Your objective
Lay out the rows from the one containing "You are a computer-use" through the one containing "Instruction: Check the Balance link" as a Markdown table, omitting blank lines. Use the column names Nr, for the row number, and Line, for the row itself.
***** The records *****
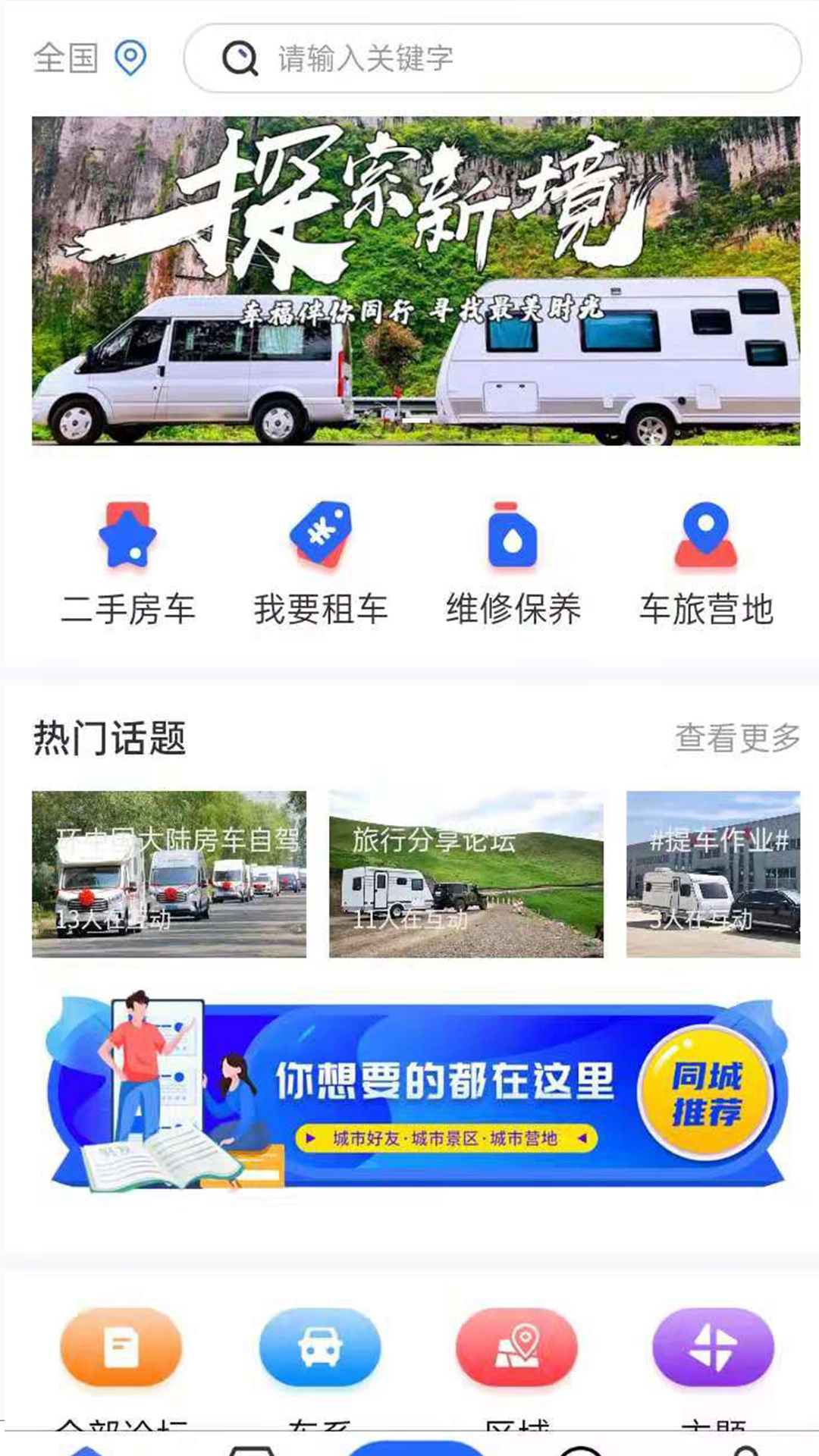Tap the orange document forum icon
*****
***** The records *****
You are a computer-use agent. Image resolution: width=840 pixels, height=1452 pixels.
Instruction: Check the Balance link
*****
***** The records *****
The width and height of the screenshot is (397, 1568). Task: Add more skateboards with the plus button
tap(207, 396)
*****
Solved exercise
| Nr | Line |
|---|---|
| 1 | You are a computer-use agent. Image resolution: width=840 pixels, height=1452 pixels. |
| 2 | Instruction: Check the Balance link |